Wird die Konzentration von Treibhausgasen zu hoch - das heißt, wird zu viel Kohlendioxid freigesetzt - heizt sich die Erde zu stark auf. Das bringt unser Ökosystem erheblich ins Ungleichgewicht.

Die Erzeugung von Energie durch fossile Brennstoffe, wie Kohle, Erdgas oder Erdöl, aber auch die Rodung von Wäldern, trägt zum Ausstoß von CO2 bei. In Deutschland werden durch den Verbrauch von Energie für Konsum, Mobilität und Wohnen pro Kopf täglich 30 Kilogramm CO2 produziert.

Welche Maßnahmen können zur Vermeidung von CO2-Emissionen beitragen?

Wir alle können zum Schutz des Klimas beitragen, indem wir auf einen sparsamen Verbrauch von Energie achten und statt fossiler Brennstoffe erneuerbare Energiequellen nutzen. Insbesondere bei Gebäuden, im Verkehrssektor und in der Industrie können damit CO2-Emissionen beträchtlich reduziert werden.

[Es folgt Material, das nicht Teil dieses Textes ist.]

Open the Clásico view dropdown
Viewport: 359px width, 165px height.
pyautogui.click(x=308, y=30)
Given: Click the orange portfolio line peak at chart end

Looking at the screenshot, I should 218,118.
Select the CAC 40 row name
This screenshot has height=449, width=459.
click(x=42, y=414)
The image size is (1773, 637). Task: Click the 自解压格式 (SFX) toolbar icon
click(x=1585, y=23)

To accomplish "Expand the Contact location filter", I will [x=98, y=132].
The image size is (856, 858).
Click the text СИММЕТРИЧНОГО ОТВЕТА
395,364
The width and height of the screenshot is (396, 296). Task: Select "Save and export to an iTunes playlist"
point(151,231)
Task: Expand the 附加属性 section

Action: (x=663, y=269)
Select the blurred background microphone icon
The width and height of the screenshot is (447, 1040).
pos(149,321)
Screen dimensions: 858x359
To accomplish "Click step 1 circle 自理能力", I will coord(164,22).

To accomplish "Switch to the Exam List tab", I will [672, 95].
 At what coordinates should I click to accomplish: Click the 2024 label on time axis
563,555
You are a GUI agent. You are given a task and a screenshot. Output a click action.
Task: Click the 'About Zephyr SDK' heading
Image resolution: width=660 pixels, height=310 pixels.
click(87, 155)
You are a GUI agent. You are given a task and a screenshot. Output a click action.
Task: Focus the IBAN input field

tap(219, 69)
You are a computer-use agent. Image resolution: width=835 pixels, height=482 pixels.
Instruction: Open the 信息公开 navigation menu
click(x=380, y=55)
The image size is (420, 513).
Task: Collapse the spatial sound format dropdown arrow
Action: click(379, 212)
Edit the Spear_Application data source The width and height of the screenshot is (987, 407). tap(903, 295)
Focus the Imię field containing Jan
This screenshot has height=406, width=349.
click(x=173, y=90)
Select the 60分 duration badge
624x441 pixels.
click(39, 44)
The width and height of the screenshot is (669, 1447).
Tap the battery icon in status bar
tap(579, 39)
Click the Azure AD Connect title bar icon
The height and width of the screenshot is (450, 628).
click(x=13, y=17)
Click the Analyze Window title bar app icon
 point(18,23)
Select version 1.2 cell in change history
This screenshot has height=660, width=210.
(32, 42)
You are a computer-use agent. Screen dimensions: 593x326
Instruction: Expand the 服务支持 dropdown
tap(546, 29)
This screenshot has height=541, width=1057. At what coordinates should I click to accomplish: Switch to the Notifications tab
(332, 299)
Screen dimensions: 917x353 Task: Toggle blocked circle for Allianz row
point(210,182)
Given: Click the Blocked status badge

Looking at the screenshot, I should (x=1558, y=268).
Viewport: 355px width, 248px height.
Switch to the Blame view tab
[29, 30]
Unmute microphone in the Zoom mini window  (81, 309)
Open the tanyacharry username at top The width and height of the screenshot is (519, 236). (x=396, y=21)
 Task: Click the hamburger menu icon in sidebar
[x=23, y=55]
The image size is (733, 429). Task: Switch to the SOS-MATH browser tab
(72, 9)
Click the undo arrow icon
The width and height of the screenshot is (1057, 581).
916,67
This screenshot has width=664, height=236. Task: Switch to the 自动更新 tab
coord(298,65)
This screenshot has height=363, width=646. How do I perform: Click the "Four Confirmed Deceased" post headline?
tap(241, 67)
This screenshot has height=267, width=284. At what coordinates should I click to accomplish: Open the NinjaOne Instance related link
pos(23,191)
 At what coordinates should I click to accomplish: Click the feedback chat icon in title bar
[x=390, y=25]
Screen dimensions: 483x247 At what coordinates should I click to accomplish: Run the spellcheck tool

Die hessische Landesregierung geht mit positivem Beispiel voran und trägt mit dem Projekt „CO2-neutrale Landesverwaltung“ aktiv zum Klimaschutz bei. Ziel ist es, durch Minderungsmaßnahmen in den Bereichen Gebäude, Beschaffung und Mobilität sowie durch Kompensation der unvermeidbaren Emissionen, eine klimaneutral arbeitende Landesverwaltung bis zum Jahr 2030 zu erreichen.